Хозяин Кырбоя несколько дней ходил задумчивый, казалось, он только теперь понял, как бесконечно правы люди, утверждающие: с дочерьми раньше времени поседеешь. Правда, Рейн поседел не из-за дочери, — когда ей было огорчать его, если она с малых лет жила в городе: сперва училась, а потом служила у каких-то важных господ. Однако седин у отца из-за нее все же прибавилось.

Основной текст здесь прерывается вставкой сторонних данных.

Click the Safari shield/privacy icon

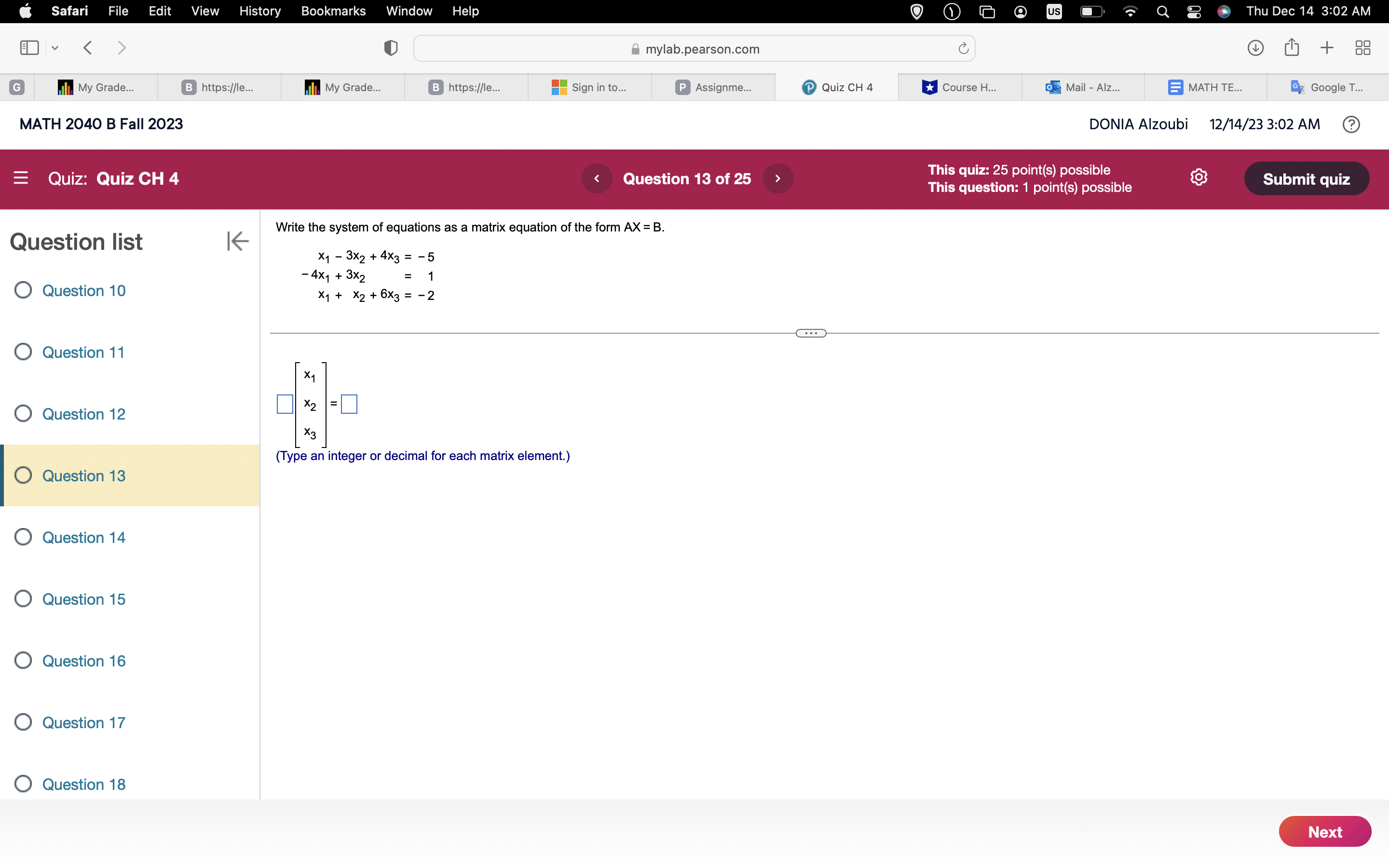click(x=390, y=48)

Наверное, все сложилось бы иначе, если бы Рейн до конца жизни оставался учителем. Но его брат Оскар вздумал купить Кырбоя и предложил Рейну быть здесь за хозяина; сам Оскар решил еще на несколько лет остаться в России, чтобы, управляя имением какого-то князя, заработать те тысячи, которые должно было поглотить Кырбоя с его песчаными полями, болотами и трясинами. Конечно, оставаясь учителем, Рейн никогда не смог бы дать дочери такого образования, какое он дал ей, оказавшись хозяином Кырбоя, единственным наследником своего брата.
Но сколько Рейн ни думал, от одной мысли он никак не мог отделаться: в Кырбоя нужны новые люди, он, Рейн, вдовый, одинокий человек, — плохой хозяин, у него поля зарастают сорняками, луга — кустарником. Он, пожалуй, и прежде-то не был подходящим хозяином для Кырбоя, — так думает сейчас Рейн, уносясь мыслями не только в будущее, но и в далекое прошлое.
Слишком широко он замахивался, слишком смелые строил планы, и при этом сплошь и рядом не делал самого необходимого. В мечтах Кырбоя представлялось ему какой-то чудесной, сказочной страной безграничных возможностей, и, мечтая, он забывал о камнях и болотах, которые и по сей день ждут, чтобы кто-то их взорвал и осушил. Рейну всегда было ближе и роднее не реальное Кырбоя, а то, другое, воображаемое, которое он знал по стихам, сложенным поэтами-патриотами. Он даже сам когда-то писал такие стихи и отсылал их в редакции газет, в последний раз — из Кырбоя, из этой сказочной страны безграничных возможностей, где все так прекрасно и дорого сердцу.